The task -
Set the data down again so that every line matches exactly.
*** Block opens ***
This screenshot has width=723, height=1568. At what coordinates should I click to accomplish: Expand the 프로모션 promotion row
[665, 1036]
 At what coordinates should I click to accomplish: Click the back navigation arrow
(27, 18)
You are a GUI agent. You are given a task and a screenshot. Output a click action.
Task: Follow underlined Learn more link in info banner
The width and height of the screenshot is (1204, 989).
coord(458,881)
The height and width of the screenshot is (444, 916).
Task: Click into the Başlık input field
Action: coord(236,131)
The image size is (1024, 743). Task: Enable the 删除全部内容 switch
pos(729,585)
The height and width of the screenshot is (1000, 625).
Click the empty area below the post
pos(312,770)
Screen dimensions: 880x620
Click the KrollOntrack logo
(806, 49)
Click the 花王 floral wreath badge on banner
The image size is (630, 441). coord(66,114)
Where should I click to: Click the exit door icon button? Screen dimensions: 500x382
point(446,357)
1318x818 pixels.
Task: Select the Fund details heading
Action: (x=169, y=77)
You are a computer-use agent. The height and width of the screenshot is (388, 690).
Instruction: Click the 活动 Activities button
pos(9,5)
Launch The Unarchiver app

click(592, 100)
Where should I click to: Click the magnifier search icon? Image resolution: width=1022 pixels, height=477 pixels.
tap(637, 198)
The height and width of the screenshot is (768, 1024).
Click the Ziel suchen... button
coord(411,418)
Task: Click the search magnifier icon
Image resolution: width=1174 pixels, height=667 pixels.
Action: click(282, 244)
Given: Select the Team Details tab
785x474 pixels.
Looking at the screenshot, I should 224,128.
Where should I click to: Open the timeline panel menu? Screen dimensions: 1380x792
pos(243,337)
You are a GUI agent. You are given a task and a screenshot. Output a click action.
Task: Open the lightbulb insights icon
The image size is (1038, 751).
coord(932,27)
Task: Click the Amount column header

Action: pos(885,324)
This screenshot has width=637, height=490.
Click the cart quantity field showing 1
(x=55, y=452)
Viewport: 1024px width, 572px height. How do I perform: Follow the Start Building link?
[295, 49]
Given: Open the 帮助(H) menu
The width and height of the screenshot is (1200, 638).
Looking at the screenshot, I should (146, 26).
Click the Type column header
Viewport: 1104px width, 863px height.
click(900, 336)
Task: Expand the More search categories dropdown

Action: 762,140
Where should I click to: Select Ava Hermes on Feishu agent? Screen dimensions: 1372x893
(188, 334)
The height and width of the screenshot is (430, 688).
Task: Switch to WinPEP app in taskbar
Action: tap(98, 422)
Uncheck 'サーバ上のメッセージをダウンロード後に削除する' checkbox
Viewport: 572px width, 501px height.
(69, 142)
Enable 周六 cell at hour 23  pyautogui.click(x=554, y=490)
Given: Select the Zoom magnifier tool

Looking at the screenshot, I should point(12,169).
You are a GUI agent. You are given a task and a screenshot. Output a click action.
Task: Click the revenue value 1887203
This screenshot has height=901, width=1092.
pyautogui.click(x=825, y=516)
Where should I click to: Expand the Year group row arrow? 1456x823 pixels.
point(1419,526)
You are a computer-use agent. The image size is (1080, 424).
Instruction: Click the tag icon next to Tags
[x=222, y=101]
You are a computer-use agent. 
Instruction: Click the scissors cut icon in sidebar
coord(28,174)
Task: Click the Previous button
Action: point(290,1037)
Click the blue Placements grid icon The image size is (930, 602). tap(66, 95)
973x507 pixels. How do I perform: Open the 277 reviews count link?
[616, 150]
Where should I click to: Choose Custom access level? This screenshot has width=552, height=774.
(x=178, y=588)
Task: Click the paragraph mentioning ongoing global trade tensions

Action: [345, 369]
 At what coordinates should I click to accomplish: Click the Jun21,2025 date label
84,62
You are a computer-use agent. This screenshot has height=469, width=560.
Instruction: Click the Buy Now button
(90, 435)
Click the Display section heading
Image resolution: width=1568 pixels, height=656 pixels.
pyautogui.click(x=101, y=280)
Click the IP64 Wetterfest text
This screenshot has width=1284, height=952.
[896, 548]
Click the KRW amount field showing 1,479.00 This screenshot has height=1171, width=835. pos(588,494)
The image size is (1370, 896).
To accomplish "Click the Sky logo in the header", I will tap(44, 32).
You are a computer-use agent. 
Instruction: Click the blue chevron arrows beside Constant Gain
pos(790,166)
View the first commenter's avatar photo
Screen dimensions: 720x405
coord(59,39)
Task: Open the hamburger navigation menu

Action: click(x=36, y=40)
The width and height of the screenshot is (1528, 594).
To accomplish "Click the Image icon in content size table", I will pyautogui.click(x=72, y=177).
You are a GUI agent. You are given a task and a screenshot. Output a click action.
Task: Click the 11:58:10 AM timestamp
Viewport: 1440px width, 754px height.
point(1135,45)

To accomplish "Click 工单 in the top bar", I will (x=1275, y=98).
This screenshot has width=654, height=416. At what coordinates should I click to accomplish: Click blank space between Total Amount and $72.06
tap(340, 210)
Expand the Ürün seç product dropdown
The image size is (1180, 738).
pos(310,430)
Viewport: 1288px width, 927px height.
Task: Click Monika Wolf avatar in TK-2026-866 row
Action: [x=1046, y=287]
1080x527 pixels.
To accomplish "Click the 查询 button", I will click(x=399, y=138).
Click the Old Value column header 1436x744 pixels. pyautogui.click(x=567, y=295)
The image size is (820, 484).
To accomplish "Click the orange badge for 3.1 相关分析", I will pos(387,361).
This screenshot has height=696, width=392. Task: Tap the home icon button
*** Block closes ***
Response area -
This screenshot has width=723, height=1568. At what coordinates should I click to accomplish: Expand the 프로모션 promotion row
[665, 1036]
 At what coordinates should I click to accomplish: Click the back navigation arrow
(27, 18)
You are a GUI agent. You are given a task and a screenshot. Output a click action.
Task: Follow underlined Learn more link in info banner
The width and height of the screenshot is (1204, 989).
coord(458,881)
The height and width of the screenshot is (444, 916).
Task: Click into the Başlık input field
Action: coord(236,131)
The image size is (1024, 743). Task: Enable the 删除全部内容 switch
pos(729,585)
The height and width of the screenshot is (1000, 625).
Click the empty area below the post
pos(312,770)
Screen dimensions: 880x620
Click the KrollOntrack logo
(806, 49)
Click the 花王 floral wreath badge on banner
The image size is (630, 441). coord(66,114)
Where should I click to: Click the exit door icon button? Screen dimensions: 500x382
point(446,357)
1318x818 pixels.
Task: Select the Fund details heading
Action: (x=169, y=77)
You are a computer-use agent. The height and width of the screenshot is (388, 690).
Instruction: Click the 活动 Activities button
pos(9,5)
Launch The Unarchiver app

click(592, 100)
Where should I click to: Click the magnifier search icon? Image resolution: width=1022 pixels, height=477 pixels.
tap(637, 198)
The height and width of the screenshot is (768, 1024).
Click the Ziel suchen... button
coord(411,418)
Task: Click the search magnifier icon
Image resolution: width=1174 pixels, height=667 pixels.
Action: click(282, 244)
Given: Select the Team Details tab
785x474 pixels.
Looking at the screenshot, I should 224,128.
Where should I click to: Open the timeline panel menu? Screen dimensions: 1380x792
pos(243,337)
You are a GUI agent. You are given a task and a screenshot. Output a click action.
Task: Open the lightbulb insights icon
The image size is (1038, 751).
coord(932,27)
Task: Click the Amount column header

Action: pos(885,324)
This screenshot has width=637, height=490.
Click the cart quantity field showing 1
(x=55, y=452)
Viewport: 1024px width, 572px height. How do I perform: Follow the Start Building link?
[295, 49]
Given: Open the 帮助(H) menu
The width and height of the screenshot is (1200, 638).
Looking at the screenshot, I should (146, 26).
Click the Type column header
Viewport: 1104px width, 863px height.
click(900, 336)
Task: Expand the More search categories dropdown

Action: 762,140
Where should I click to: Select Ava Hermes on Feishu agent? Screen dimensions: 1372x893
(188, 334)
The height and width of the screenshot is (430, 688).
Task: Switch to WinPEP app in taskbar
Action: tap(98, 422)
Uncheck 'サーバ上のメッセージをダウンロード後に削除する' checkbox
Viewport: 572px width, 501px height.
(69, 142)
Enable 周六 cell at hour 23  pyautogui.click(x=554, y=490)
Given: Select the Zoom magnifier tool

Looking at the screenshot, I should point(12,169).
You are a GUI agent. You are given a task and a screenshot. Output a click action.
Task: Click the revenue value 1887203
This screenshot has height=901, width=1092.
pyautogui.click(x=825, y=516)
Where should I click to: Expand the Year group row arrow? 1456x823 pixels.
point(1419,526)
You are a computer-use agent. The image size is (1080, 424).
Instruction: Click the tag icon next to Tags
[x=222, y=101]
You are a computer-use agent. 
Instruction: Click the scissors cut icon in sidebar
coord(28,174)
Task: Click the Previous button
Action: point(290,1037)
Click the blue Placements grid icon The image size is (930, 602). tap(66, 95)
973x507 pixels. How do I perform: Open the 277 reviews count link?
[616, 150]
Where should I click to: Choose Custom access level? This screenshot has width=552, height=774.
(x=178, y=588)
Task: Click the paragraph mentioning ongoing global trade tensions

Action: [345, 369]
 At what coordinates should I click to accomplish: Click the Jun21,2025 date label
84,62
You are a computer-use agent. This screenshot has height=469, width=560.
Instruction: Click the Buy Now button
(90, 435)
Click the Display section heading
Image resolution: width=1568 pixels, height=656 pixels.
pyautogui.click(x=101, y=280)
Click the IP64 Wetterfest text
This screenshot has width=1284, height=952.
[896, 548]
Click the KRW amount field showing 1,479.00 This screenshot has height=1171, width=835. pos(588,494)
The image size is (1370, 896).
To accomplish "Click the Sky logo in the header", I will tap(44, 32).
You are a computer-use agent. 
Instruction: Click the blue chevron arrows beside Constant Gain
pos(790,166)
View the first commenter's avatar photo
Screen dimensions: 720x405
coord(59,39)
Task: Open the hamburger navigation menu

Action: click(x=36, y=40)
The width and height of the screenshot is (1528, 594).
To accomplish "Click the Image icon in content size table", I will pyautogui.click(x=72, y=177).
You are a GUI agent. You are given a task and a screenshot. Output a click action.
Task: Click the 11:58:10 AM timestamp
Viewport: 1440px width, 754px height.
point(1135,45)

To accomplish "Click 工单 in the top bar", I will (x=1275, y=98).
This screenshot has width=654, height=416. At what coordinates should I click to accomplish: Click blank space between Total Amount and $72.06
tap(340, 210)
Expand the Ürün seç product dropdown
The image size is (1180, 738).
pos(310,430)
Viewport: 1288px width, 927px height.
Task: Click Monika Wolf avatar in TK-2026-866 row
Action: [x=1046, y=287]
1080x527 pixels.
To accomplish "Click the 查询 button", I will click(x=399, y=138).
Click the Old Value column header 1436x744 pixels. pyautogui.click(x=567, y=295)
The image size is (820, 484).
To accomplish "Click the orange badge for 3.1 相关分析", I will pos(387,361).
This screenshot has height=696, width=392. Task: Tap the home icon button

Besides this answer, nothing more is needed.